Le grattage de contenu, un marché parallèle florissant
Le conflit opposant l'industrie médiatique aux entreprises d'IA autour des droits d'auteur prend une nouvelle dimension : celle des sorties générées par ces technologies. Scraper des contenus sans autorisation reste moralement condamnable, mais si l'usage qui en est fait ne nuit pas directement aux créateurs, il devient difficile d'établir un préjudice tangible. Or, la plupart des procédures judiciaires, notamment les plaintes civiles, reposent sur la preuve d'un dommage.

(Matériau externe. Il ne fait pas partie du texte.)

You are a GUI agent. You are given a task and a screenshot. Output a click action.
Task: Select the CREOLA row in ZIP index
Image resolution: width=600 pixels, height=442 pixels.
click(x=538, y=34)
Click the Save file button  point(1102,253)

L'affaire Silverman : un précédent révélateur
En 2023, une groupe d'auteurs, dont la comédienne Sarah Silverman, a poursuivi OpenAI pour avoir utilisé leurs livres sans compensation. Le tribunal a rejeté plusieurs de leurs revendications, faute de pouvoir identifier des copies directes dans les sorties de l'IA. La justice a rappelé un principe fondamental : il ne suffit pas de prouver que vos œuvres ont servi à entraîner un modèle d'IA. Il faut démontrer que les sorties générées par ce modèle portent atteinte à vos intérêts économiques.

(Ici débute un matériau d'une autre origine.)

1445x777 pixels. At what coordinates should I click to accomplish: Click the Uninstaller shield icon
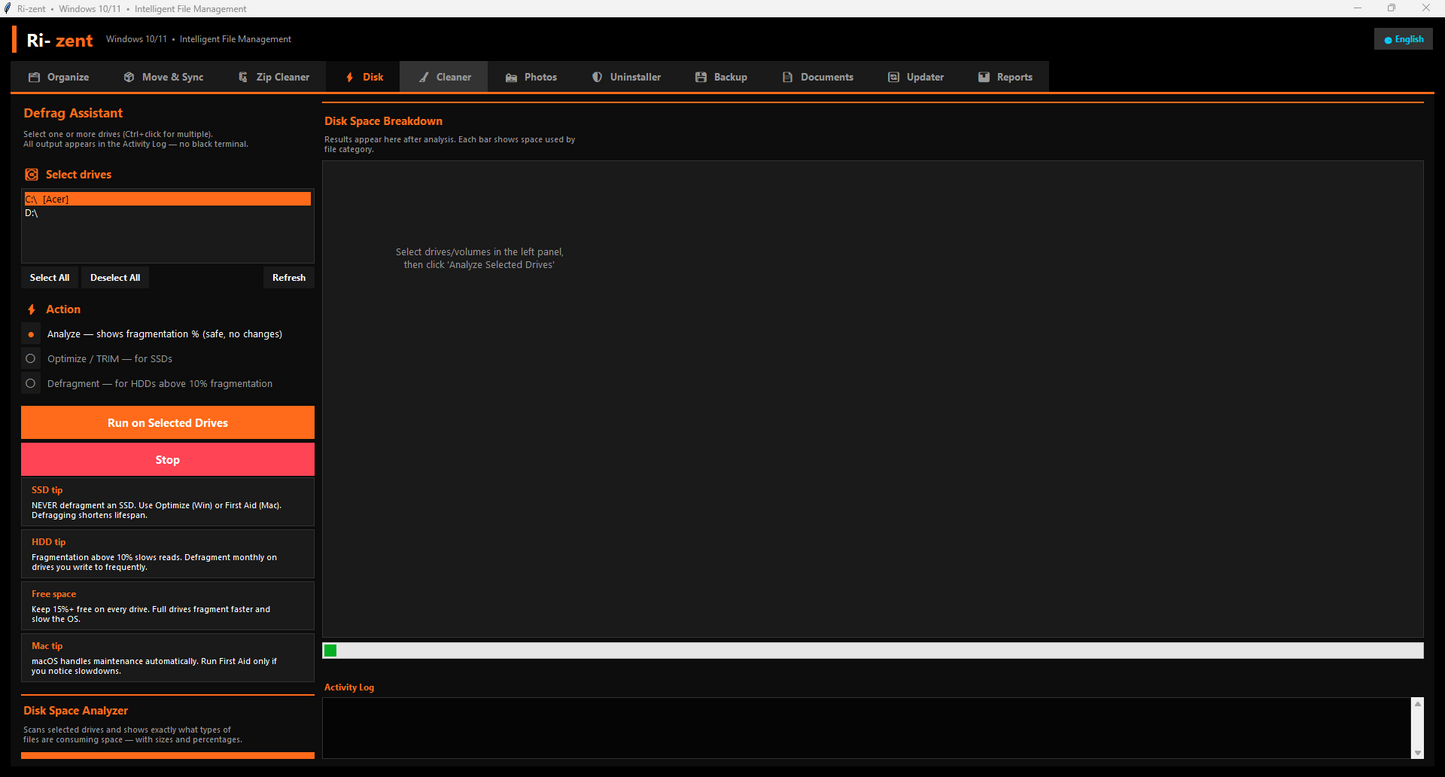pos(597,77)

L'ombre des entreprises de scraping
Les litiges comme celui de Silverman se heurtent à un obstacle majeur : l'invisibilité des activités de scraping. Ces opérations, souvent menées par des robots à grande échelle et en silence, échappent largement à la surveillance publique. Pourtant, une industrie parallèle s'est développée autour de cette pratique.

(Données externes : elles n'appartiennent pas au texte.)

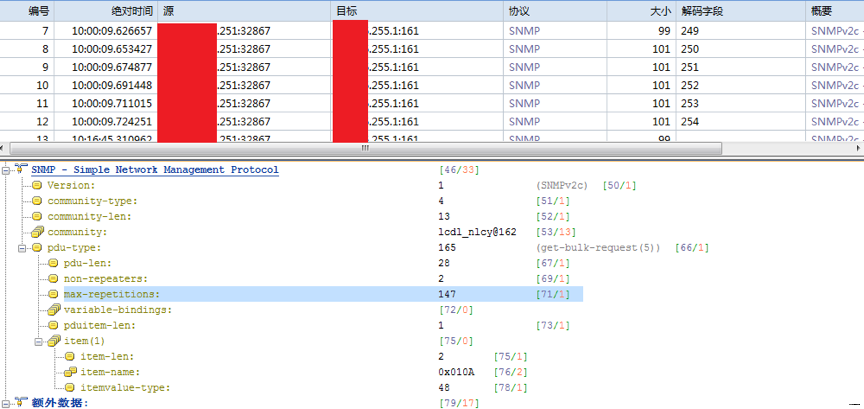Expand the 额外数据 tree node
The width and height of the screenshot is (864, 409).
click(7, 403)
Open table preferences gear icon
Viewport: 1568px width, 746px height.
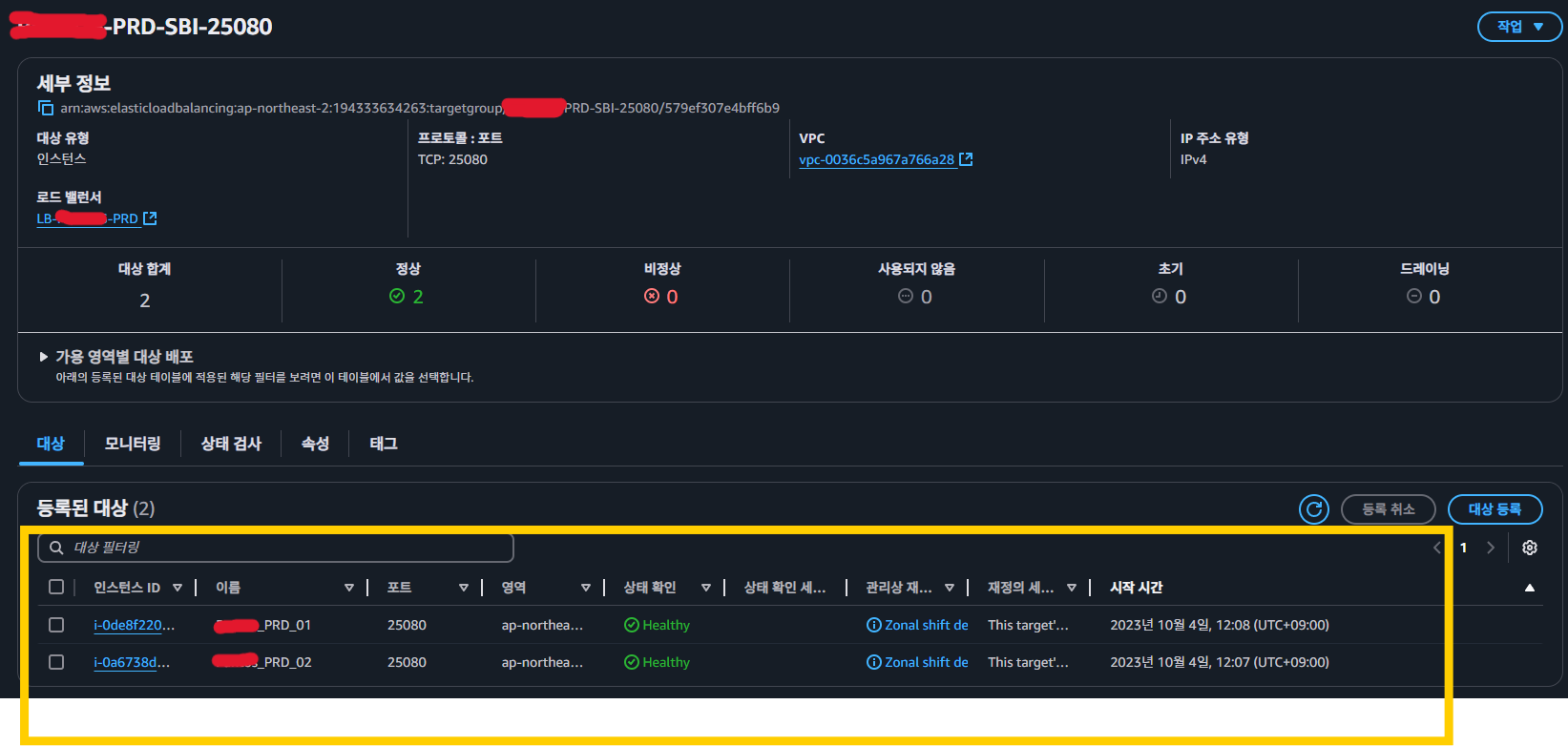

Selon une enquête approfondie menée par l'analyste Matthew Scott Goldstein, relayée par Digiday, au moins 21 entreprises, certaines financées à hauteur de centaines de millions de dollars, scrapent régulièrement le contenu des éditeurs sans rémunération. Elles revendent ensuite ces données à des clients incluant OpenAI, Amazon, et même des médias comme The Telegraph.
Ces sociétés, souvent méconnues du grand public, proposent des services de parsing de données internet pour les bots et agents automatisés. Parmi elles figurent Parallel AI, Exa et Bright Data. Goldstein souligne leur transparence : alors que Wall Street Journal présente Parallel AI comme une plateforme « dédiée au service des agents IA », l'analyste la qualifie sans détour de « société de scraping avec une meilleure image de marque ».
Un vide juridique exploité
Les revers judiciaires subis par les plaignants, couplés à la position de l'administration actuelle sur les droits d'auteur, envoient un message clair : le scraping non autorisé reste largement impuni. Les mécanismes légaux et techniques en vigueur favorisent un accès accru aux contenus pour les systèmes d'IA.
Le dilemme des médias : bloquer ou nourrir les robots ?
Cette situation place les entreprises médiatiques face à un choix cornélien. Faut-il bloquer systématiquement les robots pour protéger ses contenus ? Ou accepter leur passage, au risque de voir ses données exploitées sans contrepartie ?
La première option implique des coûts techniques et une perte potentielle de visibilité. La seconde revient à abandonner la lutte – ou à laisser d'autres acteurs porter le combat à leur place. Dans un contexte où les revenus publicitaires et abonnements dépendent de l'engagement en ligne, cette décision n'est pas anodine.
« Montrer-moi les incitations, et je vous montrerai le résultat. » — Proverbe populaire adapté
Dans l'écosystème actuel, les incitations favorisent le scraping massif, faute de sanctions. Les médias doivent désormais composer avec cette réalité.